Otro patrón identificado por Pittman es el de las aventuras románticas. Aquí la motivación principal no es únicamente el deseo sexual, sino la búsqueda de revivir la intensidad emocional del enamoramiento. La rutina, las responsabilidades y el desgaste cotidiano pueden hacer que algunas personas intenten recuperar fuera de la relación la emoción que sienten perdida dentro de ella. El problema es que esta salida rara vez resuelve las dificultades de fondo y, con frecuencia, añade nuevas heridas.

El cuarto tipo es quizás el más complejo: el acuerdo en la pareja. En este caso, uno o ambos miembros aceptan de manera explícita o implícita cierta distancia emocional o sexual para evitar conflictos o preservar la convivencia. Este patrón desafía la idea tradicional de fidelidad y pone sobre la mesa una realidad incómoda: no todas las parejas funcionan bajo las mismas reglas, aunque la falta de claridad y consenso puede terminar generando más tensión que alivio.

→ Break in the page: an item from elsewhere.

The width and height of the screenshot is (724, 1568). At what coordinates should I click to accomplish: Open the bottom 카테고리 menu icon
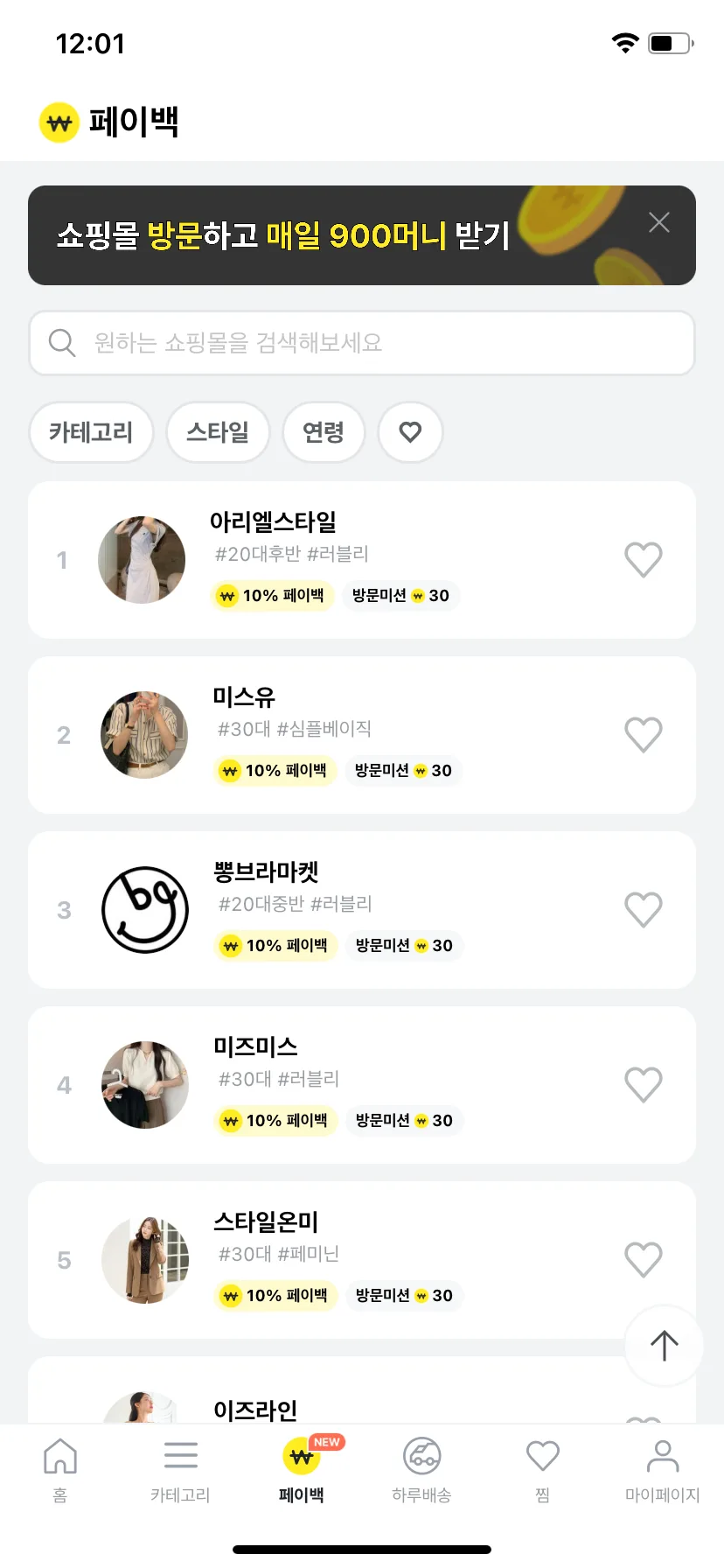[181, 1457]
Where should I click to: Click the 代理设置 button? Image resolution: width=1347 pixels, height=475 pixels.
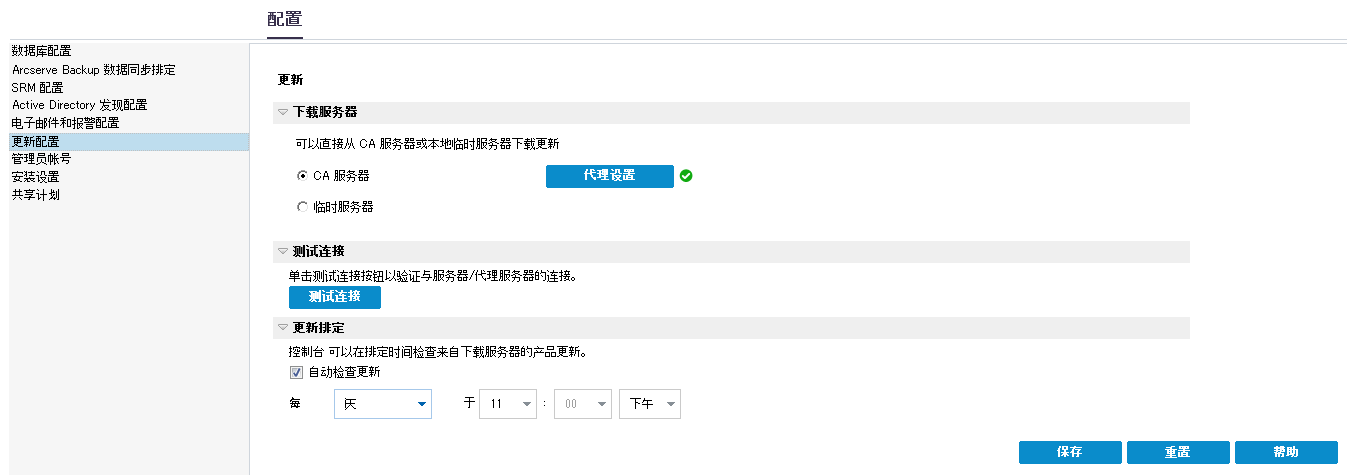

Comprender estos cuatro rostros de la infidelidad no significa justificarla. Significa reconocer que detrás de cada historia existen emociones, carencias, decisiones y responsabilidades diferentes. En tiempos en que las relaciones enfrentan presiones sociales, económicas y emocionales cada vez mayores, la comunicación honesta y la construcción de acuerdos claros siguen siendo las herramientas más efectivas para evitar que la distancia emocional se transforme en una ruptura de confianza.

La verdadera pregunta, quizás, no es solo por qué alguien es infiel, sino qué está ocurriendo dentro de la relación —o dentro de la propia persona— para que la fidelidad deje de ser una elección compartida.